Porque me reencuentro con libros que me apetecieron el año pasado y que me siguen apeteciendo este año y que me apetecerán el próximo año; a ver cuándo me decido.

Porque me da por ponerme a pensar en tantos libros que me gustaría leer y la avalancha libresca, en lugar de aplastarme, me resulta completamente vivificante.

Porque me encanta rebuscar en las casetas de literatura infantil algún libro que, con el pretexto de regalar a unas niñas, disfrutaré yo primero.

Porque me gusta ver a los peques encaramados a esos peldaños que algunas casetas les ponen para que puedan curiosear sin dificultad y sin ayuda.

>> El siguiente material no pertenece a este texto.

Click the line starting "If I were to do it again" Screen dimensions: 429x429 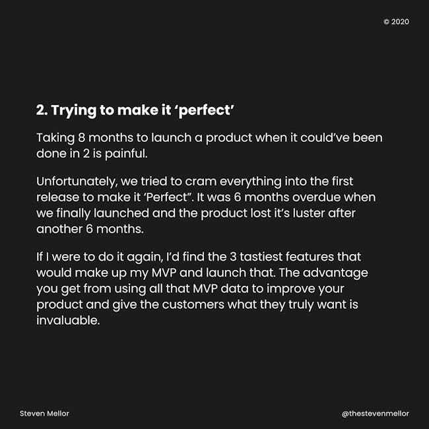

Porque en la caseta de Kókinos, con la excusa de venderme un libro, me cuentan un cuento.

Porque es un espectáculo contemplar las maneras de curtidos y correosos regateadores que emplean algunos niños cuando negocian con sus padres cuántos libros pueden llevarse.

Porque empiezo a soñar con las vacaciones de verano con la elección de alguna lectura que se me antoja perfecta para ellas.

Porque sé que el libro que he comprado para el verano lo comenzaré a leer en cuanto llegue a casa.

Porque no sé todavía que el libro que he comprado para el verano resultará una lectura perfecta para el invierno de diciembre o enero.

Porque en una ocasión me acerqué a la caseta de Libertarias Prodhufi a comprar un libro y me llevé dos y salí huyendo antes de que me vendiesen todo su catálogo.

Porque Libertarias Prodhufi vuelve a tener caseta, después del disgusto por su ausencia el año pasado.

Porque tengo una curiosidad loca por saber qué libro me venderá este año el señor de Libertarias Prodhufi.

Porque me escaparé un día de diario a pasear por la feria.

Porque, durante el paseo, recordaré otras gozosas razones que explican por qué me encanta esta feria, las recordaré de forma tan repentina como caerá un tormentón levantando inmediatamente el olor a tierra mojada.